Oh. My. God.
Reasonable people can argue over whether or not the death penalty is a good idea. But to inflict it on someone who you have every reason to believe is innocent? That’s what Roland Burris apparently once tried to do when he was Illinois’ state attorney general.
Public fury over the governor’s alleged misconduct has masked the once lively debate over Burris’ decision to continue to prosecute, despite the objections of one of his top prosecutors, the wrong man for a high-profile murder case.
While state attorney general in 1992, Burris aggressively sought the death penalty for Rolando Cruz, who twice was convicted of raping and murdering a 10-year-old girl in the Chicago suburb of Naperville. The crime took place in 1983.

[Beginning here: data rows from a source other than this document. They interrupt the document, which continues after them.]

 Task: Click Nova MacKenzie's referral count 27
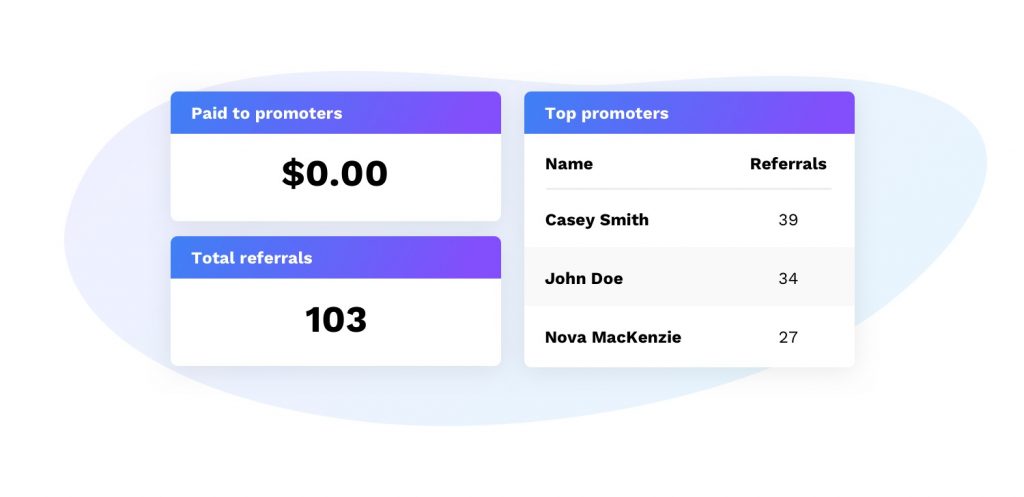[x=788, y=337]
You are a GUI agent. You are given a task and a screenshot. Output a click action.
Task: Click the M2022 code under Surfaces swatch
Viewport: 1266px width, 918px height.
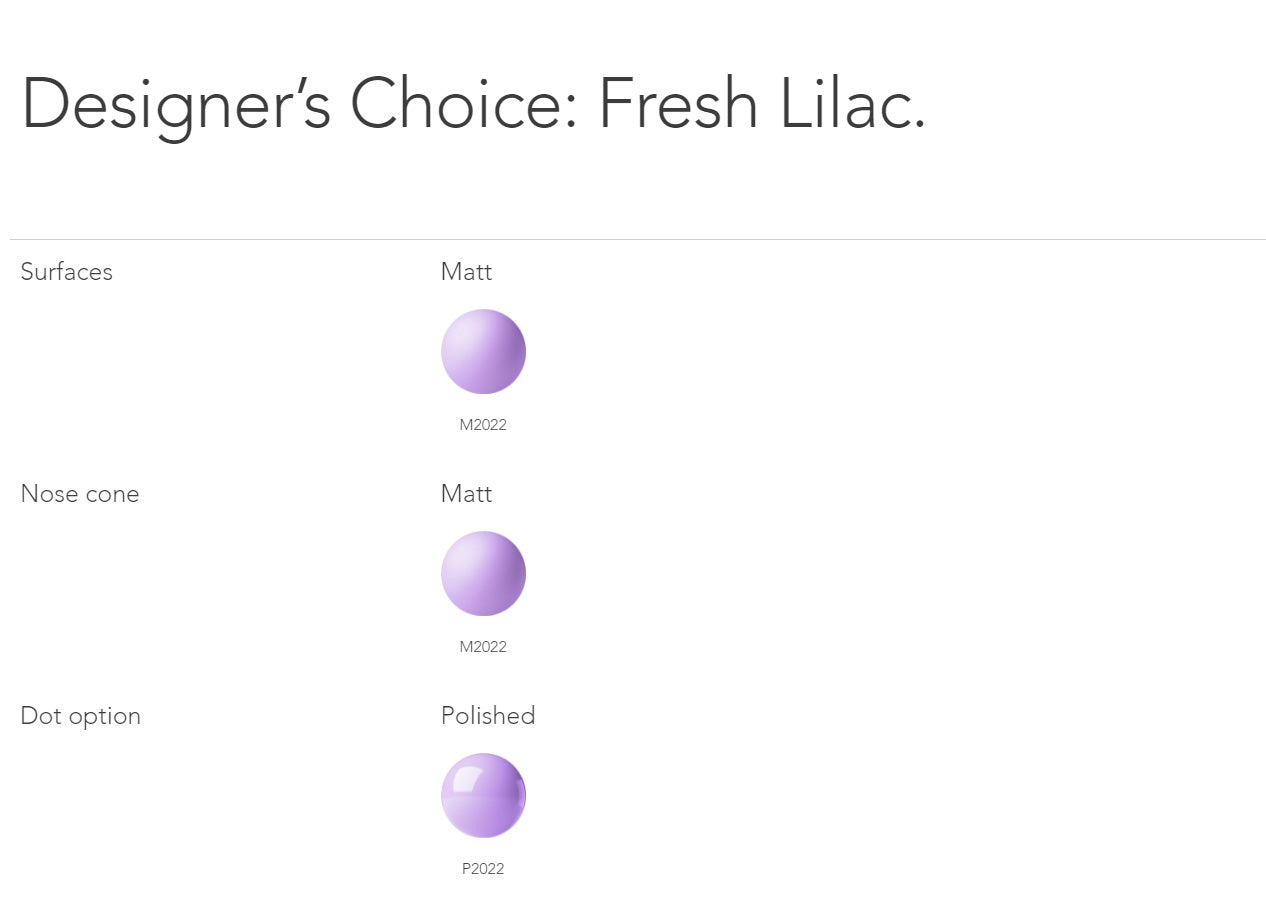[483, 425]
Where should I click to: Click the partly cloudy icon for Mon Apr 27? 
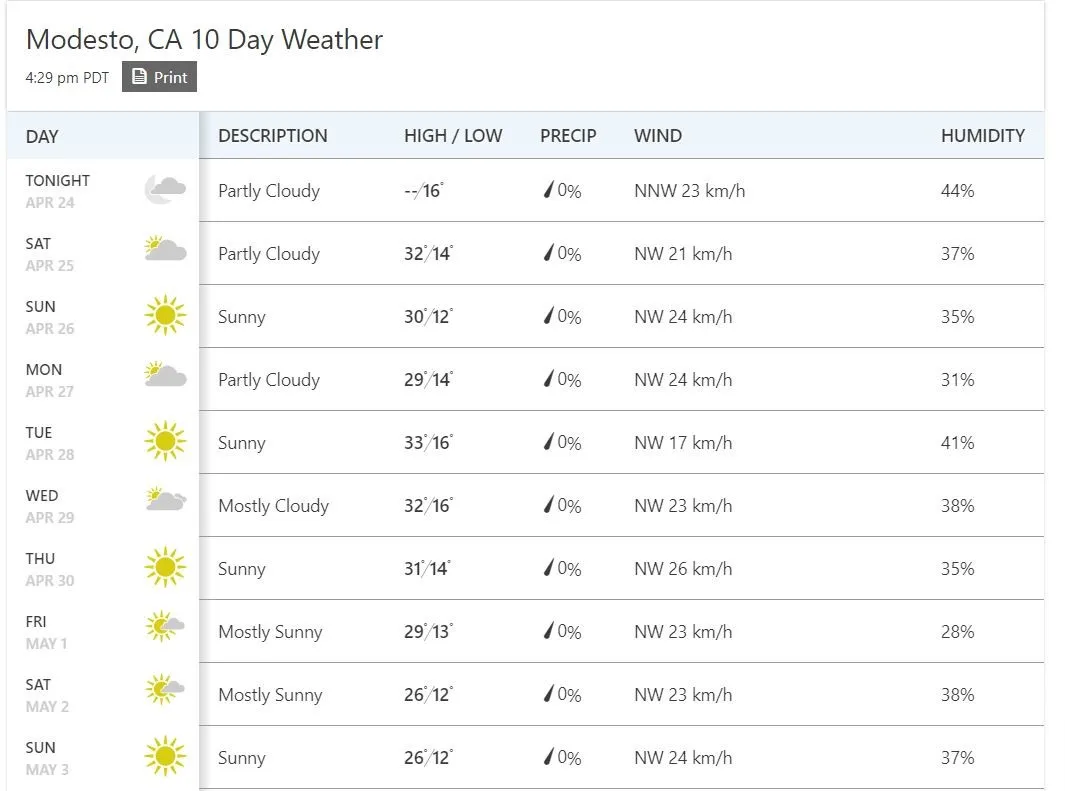(165, 374)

But by 1992, another man had confessed to the crime, and Burris’ own deputy attorney general was pleading with Burris to drop the case, then on appeal before the Illinois Supreme Court.
Burris refused. He was running for governor.

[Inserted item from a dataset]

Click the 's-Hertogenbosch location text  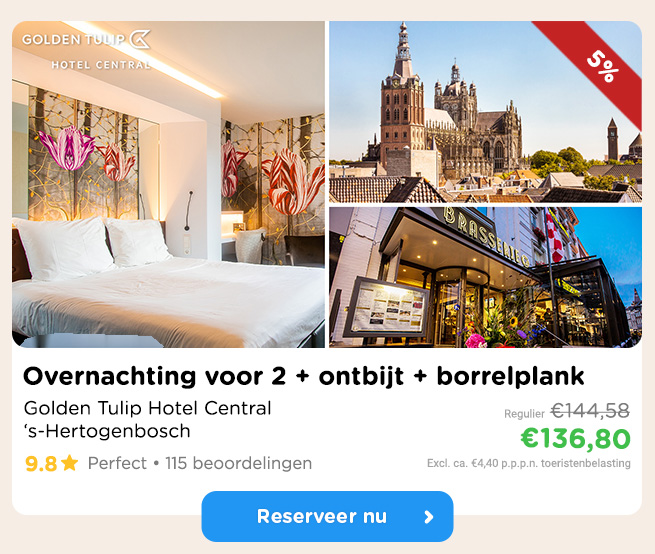107,431
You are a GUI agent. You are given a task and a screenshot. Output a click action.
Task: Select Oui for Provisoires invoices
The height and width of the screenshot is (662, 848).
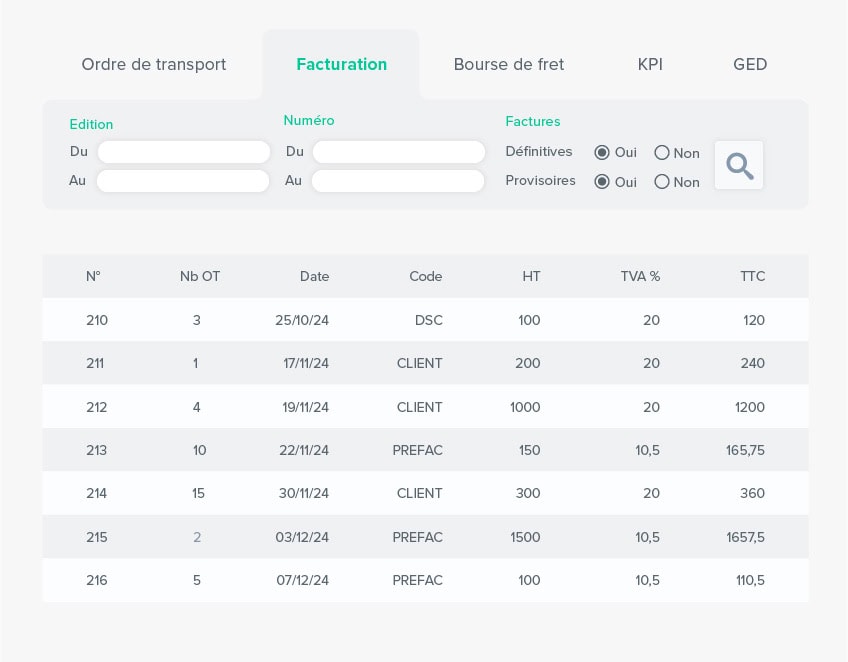point(602,182)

"Anybody who understood this case wouldn’t have voted for Burris," Rob Warden, executive director of the Center on Wrongful Convictions, told ProPublica. Indeed, Burris lost that race, and two other attempts to become governor.
Burris’ role in the Cruz case was "indefensible and in defiance of common sense and common decency," Warden said. "There was obvious evidence that [Cruz] was innocent."
Deputy attorney general Mary Brigid Kenney agreed and eventually resigned rather than continue to prosecute Cruz.
The implication here is clear: Burris wanted the guy dead, innocent or not, simply because he thought it would help him win the governorship of Illinois. (Perhaps he felt that judicially-murdering a Hispanic might give him Honorary White Man status with the downstate and white-flight voters. Who knows?)
Cases like this, where innocent persons stood in dire danger of being judicially murdered, are among the reasons why former Illinois governor George Ryan — a famously-corrupt Republican now doing time for said corruption — backed the one truly decent cause in his life, and ended the use of the death penalty in Illinois.
Oh. My. God. That’s all I can say about this.